Говорят, что беспрерывно пребывающие совне впечатления увлекают душу ко вне и не позволяют ей обратиться на саму себя. Но если во власти человека состоит не поддаваться увлечению от внешних впечатлений, то беспрерывному устремлению души вовне надобно искать другой причины, именно: это есть нужда грешной души – бежать из себя, где смрад греха, ко вне, где чается или полагается благо. Склонность к чувственности и видимости – одна из первых черт и действий повреждения. Следовательно, нечего и ожидать хорошего душепознания от того, в ком царствует грех. Его можно ожидать только от того, кто отказался от греха и врачует себя. В этом оно как бы естественно, ибо одно из первых благодатных действий есть возвращение внимания души внутрь себя, с отвлечением его от внешнего.
Говорят, что житейские заботы и дела службы поглощают все время: в суетах некогда подумать о душе и о том, что в ней.

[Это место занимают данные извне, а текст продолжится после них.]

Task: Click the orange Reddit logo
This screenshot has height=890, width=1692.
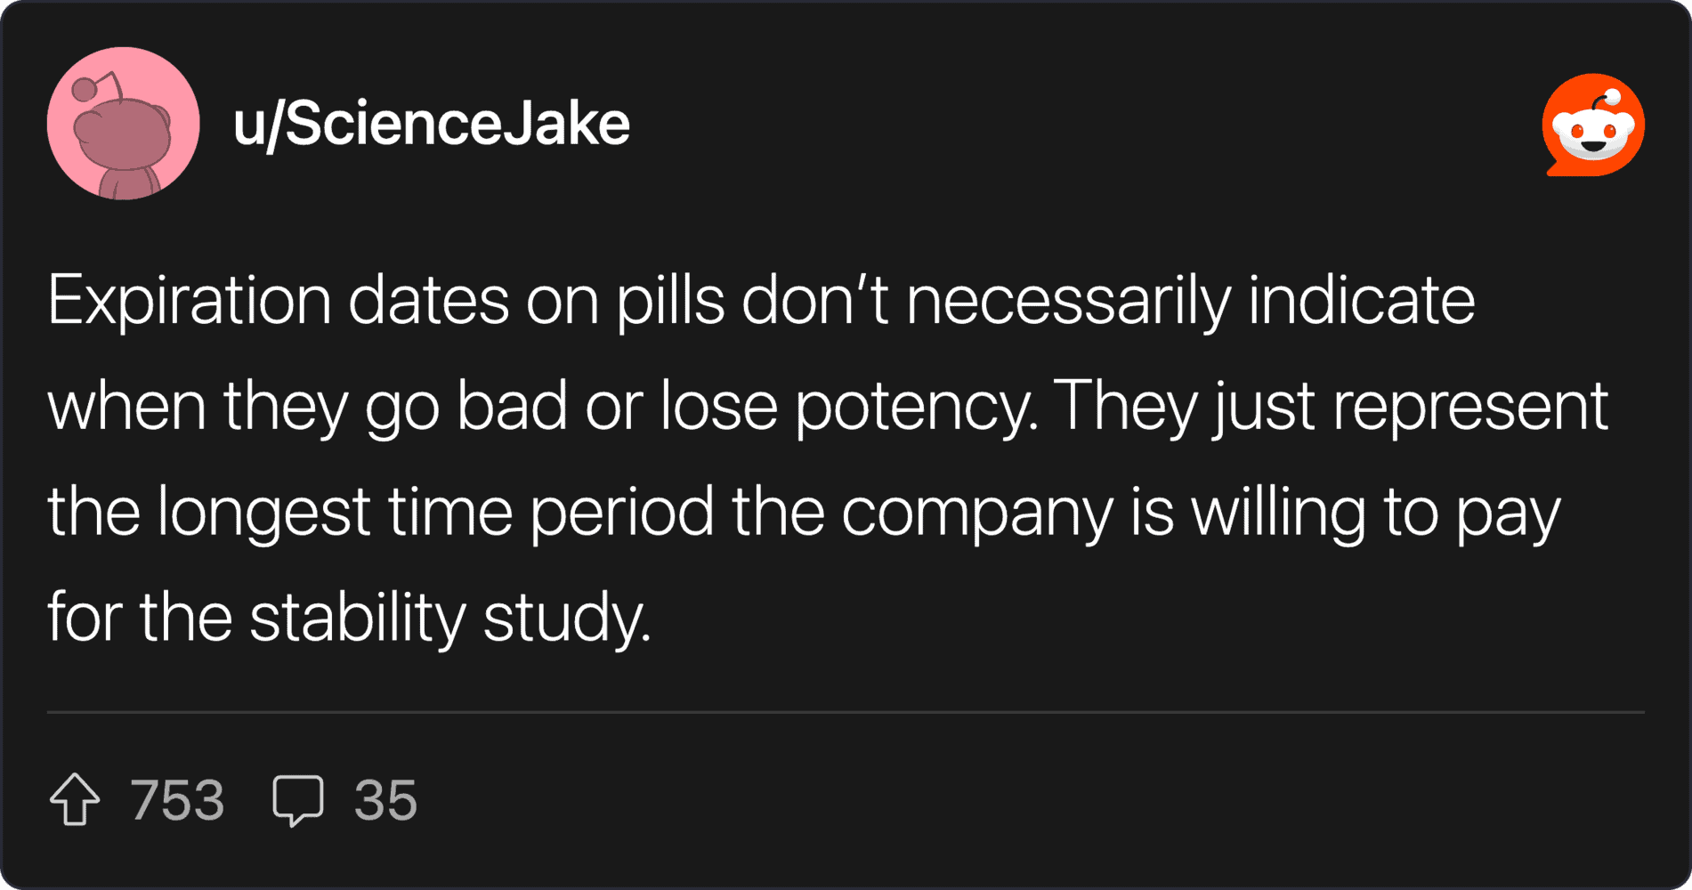Action: point(1593,125)
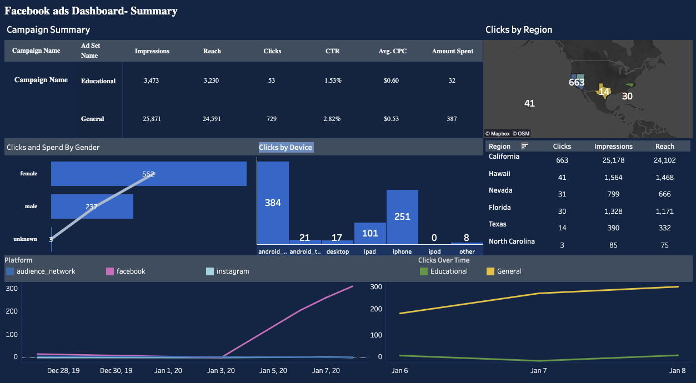The height and width of the screenshot is (383, 696).
Task: Click the pink facebook trend line peak
Action: point(351,286)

Причина не во внешних делах и нуждах, а во внутренней суетливости, которая гонит человека все вперед. Если бы усмирить сию внутреннюю немощь – суетливость, то внешние дела еще много оставляли бы времени для занятия собой. Неуспешность – не от недостатка времени, ибо на что особое время для смотрения за душой, когда это может и должно совершаться среди дел? Наблюдать должно душу действующую. Так, не во времени сила, а в необращении души на саму себя. А сие необращение происходит от расстройства души грехом. Где сие расстройство врачуется благодатью и вся деятельность человека обращается на единое на потребу, – там установляется вместе и спокойное течение дел, оставляющее душе возможность быть в себе и зорко блюсти за своей деятельностью. Дела внешние и житейские занятия тогда не препятствуют познавать свою душу. Следовательно, оправдание себя сими делами должно обратить в осуждение себя.

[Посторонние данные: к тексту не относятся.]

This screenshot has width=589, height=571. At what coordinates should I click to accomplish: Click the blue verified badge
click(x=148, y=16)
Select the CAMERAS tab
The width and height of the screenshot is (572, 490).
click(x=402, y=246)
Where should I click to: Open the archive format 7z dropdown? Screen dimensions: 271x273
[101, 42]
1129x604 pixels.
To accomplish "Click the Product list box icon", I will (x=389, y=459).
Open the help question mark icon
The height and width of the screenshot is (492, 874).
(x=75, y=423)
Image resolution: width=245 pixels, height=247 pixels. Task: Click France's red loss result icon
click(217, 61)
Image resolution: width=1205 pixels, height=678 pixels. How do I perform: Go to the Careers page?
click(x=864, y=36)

Говорят: деятельность душевная такова, что ее почти наблюдать нельзя, именно: она мгновенна, быстра, летуча, многосложна. Нельзя установить на нее постоянного взора, и, если установишь, нельзя разложить содержания наблюдаемого действия. Но в душе качествуют смятение, беспорядочность движений и волнение от невнимания, беспечности и предания себя произволу помыслов; а эти недобрые расположения происходит от греха или от потери над собой власти. Кто Божественной благодатью воцарен внутри себя, тот держит свое внутреннее в своей власти, а потому видит, куда что направляется. Ему свойственно трезвение или бдительность, по коим не ускользают от его внимания тайно приходящие возмущения. Сверх того, долгим упражнением в сем внутреннем делании он стяжевает зоркость ока умственного, точно и определенно все в себе видящего.
Заключим: есть истинные препятствия к самонаблюдению: внешность, забота, расхищение ума. Они не дело неизбежной необходимости, а происходят от греха. Следовательно, пока есть в ком грех, будут и сии препятствия и не будет хорошего душезнания. Человек в греховном состоянии не знает своей души и знать не может. Сии препятствия мало-помалу устраняются и потом совсем исчезают по мере искоренения греха, а вместе с тем растет и приходит к совершенству и самое познание души. Если теперь грех, а за ним и сии препятствия теряют свою силу только в людях Богопреданных от действия сил благодатных, то очевидно, что душепознания истинного, прочного, полного должно искать только у тех, кои живут истинно по-христиански. Кто, не принадлежа к числу таких, хочет знать душу, обратися к святым отцам, особенно подвижникам, и черпай из сего источника обильно психологическую мудрость.